The procedure of constructing a railroad tie retaining wall is simple after the ground is prepped. It is, however, time-consuming and labor-intensive. It’s essential to pay attention to the procedure in order to ensure that the wall will last for many years. When building a railroad tie retaining wall, there are a few pitfalls to avoid.
Things to avoid in building railroad tie retaining wall
Keeping the ground uneven
Having a level surface to start from is the most critical aspect of the entire retaining wall construction process. Many individuals are pressed for time and rush to finish the wall. They don’t bother to level the ground on which the ties will be placed. Spend the extra time with a stamper and a level to make sure the ground is level and sturdy.
Working with railroad ties necessitates cutting them to various lengths in order to stagger them as you build the wall. Because each joint between the ties is interlaced rather than merely laying on top of each other, this staggered stacking will lend a lot of strength to the wall.
Net setting anchor ties
You must have some type of tie between the wall and the earth it is keeping back when creating a retaining wall out of any material, especially railroad ties. Use a 4 foot length of railroad tie that goes directly into the hillside and rests on the wall itself when using railroad ties. This will strengthen the wall by utilizing the hillside’s strength to keep it in place.
Absence of rebar through ties
Some individuals are unaware that rebar should be used in a wooden railroad tie retaining wall just as it should be in a masonry wall. The rebar adds strength to the wall by working within it. You’ll need to drill through multiple sections of the railroad tie and insert some rebar into the hole.
No water barrier
To keep water away from the wood, use a plastic felt that goes below the first course of railroad ties and the rear of the wall. Even if it is treated, sitting in a puddle of water for an extended length of time will eat its way through the treatment. Use a water barrier to keep the wood safe.
No drainage lines
You should also install some drainage for water that runs down the hillside before you start laying down the railroad ties. This can be done with stones, a drainage pipe, or both. This might be directly beneath the railroad ties or a few inches below the ground level where the ties will be placed.
Cost of building railroad ties retaining walls
Railroad tie retaining walls are one of the most affordable solutions, costing $25 to $30 per square foot due to the low cost of the material. However, various factors influence the ultimate cost of constructing a retaining wall, including the size, height, amount of material required, and structural design requirements.

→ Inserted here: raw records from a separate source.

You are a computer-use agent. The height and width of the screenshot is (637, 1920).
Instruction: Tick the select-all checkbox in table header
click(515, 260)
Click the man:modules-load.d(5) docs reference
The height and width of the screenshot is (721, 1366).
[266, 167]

Here is a detailed cost breakdown of completing a railroad tie retaining wall project, assuming the homeowner buys ties, sand, gravel, and concrete mix at retail and hires a contractor for all work.
- $25 per 8-foot railroad tie (x number of total ties for length + breadth of the project).
- $10-$20 per 80-pound bag x needed depth for sand/gravel/concrete mix
- $50-$75 per hour for labor (x number of hours for the project).
If you employ a contractor to handle the job, your costs will rise; rates vary depending on geography and other considerations. Adding stairs, for example, necessitates extra materials and effort, raising the overall cost by around $100-$200 per stairway.
Retaining walls are commonly used to hold dirt in place along hillsides for erosion management and are typically erected by homeowners who desire additional landscape elements for their yard. They can stand alone or be connected to an existing structure. Retaining walls function effectively in small spaces and allow homeowners to make the most of their available space.